■ Try it:
Please reproduce the entries in full. Keep every character the same.

——————

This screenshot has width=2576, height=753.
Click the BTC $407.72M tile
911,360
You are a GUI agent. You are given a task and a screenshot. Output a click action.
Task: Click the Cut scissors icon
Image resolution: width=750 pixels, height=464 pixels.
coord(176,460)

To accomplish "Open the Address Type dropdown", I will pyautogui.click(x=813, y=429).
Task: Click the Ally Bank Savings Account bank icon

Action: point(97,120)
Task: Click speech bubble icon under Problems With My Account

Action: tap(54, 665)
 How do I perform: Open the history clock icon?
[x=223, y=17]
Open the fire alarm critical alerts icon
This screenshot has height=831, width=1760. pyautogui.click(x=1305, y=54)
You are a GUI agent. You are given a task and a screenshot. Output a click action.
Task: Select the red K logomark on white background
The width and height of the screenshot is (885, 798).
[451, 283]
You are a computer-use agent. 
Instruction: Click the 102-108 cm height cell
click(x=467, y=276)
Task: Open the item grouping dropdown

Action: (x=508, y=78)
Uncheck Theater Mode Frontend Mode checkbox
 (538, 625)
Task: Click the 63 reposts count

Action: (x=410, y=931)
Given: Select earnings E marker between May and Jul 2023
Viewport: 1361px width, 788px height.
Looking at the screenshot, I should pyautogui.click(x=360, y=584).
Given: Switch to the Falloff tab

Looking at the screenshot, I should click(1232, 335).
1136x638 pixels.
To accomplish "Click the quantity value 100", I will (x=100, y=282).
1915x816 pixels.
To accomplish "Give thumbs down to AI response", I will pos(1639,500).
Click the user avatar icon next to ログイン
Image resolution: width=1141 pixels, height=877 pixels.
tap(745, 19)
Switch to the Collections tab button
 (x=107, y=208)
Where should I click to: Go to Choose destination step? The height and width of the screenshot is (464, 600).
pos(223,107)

——————

■ Answer to this problem:
This screenshot has width=2576, height=753.
Click the BTC $407.72M tile
911,360
You are a GUI agent. You are given a task and a screenshot. Output a click action.
Task: Click the Cut scissors icon
Image resolution: width=750 pixels, height=464 pixels.
coord(176,460)

To accomplish "Open the Address Type dropdown", I will pyautogui.click(x=813, y=429).
Task: Click the Ally Bank Savings Account bank icon

Action: point(97,120)
Task: Click speech bubble icon under Problems With My Account

Action: tap(54, 665)
 How do I perform: Open the history clock icon?
[x=223, y=17]
Open the fire alarm critical alerts icon
This screenshot has height=831, width=1760. pyautogui.click(x=1305, y=54)
You are a GUI agent. You are given a task and a screenshot. Output a click action.
Task: Select the red K logomark on white background
The width and height of the screenshot is (885, 798).
[451, 283]
You are a computer-use agent. 
Instruction: Click the 102-108 cm height cell
click(x=467, y=276)
Task: Open the item grouping dropdown

Action: (x=508, y=78)
Uncheck Theater Mode Frontend Mode checkbox
 (538, 625)
Task: Click the 63 reposts count

Action: (x=410, y=931)
Given: Select earnings E marker between May and Jul 2023
Viewport: 1361px width, 788px height.
Looking at the screenshot, I should pyautogui.click(x=360, y=584).
Given: Switch to the Falloff tab

Looking at the screenshot, I should click(1232, 335).
1136x638 pixels.
To accomplish "Click the quantity value 100", I will (x=100, y=282).
1915x816 pixels.
To accomplish "Give thumbs down to AI response", I will pos(1639,500).
Click the user avatar icon next to ログイン
Image resolution: width=1141 pixels, height=877 pixels.
tap(745, 19)
Switch to the Collections tab button
 (x=107, y=208)
Where should I click to: Go to Choose destination step? The height and width of the screenshot is (464, 600).
pos(223,107)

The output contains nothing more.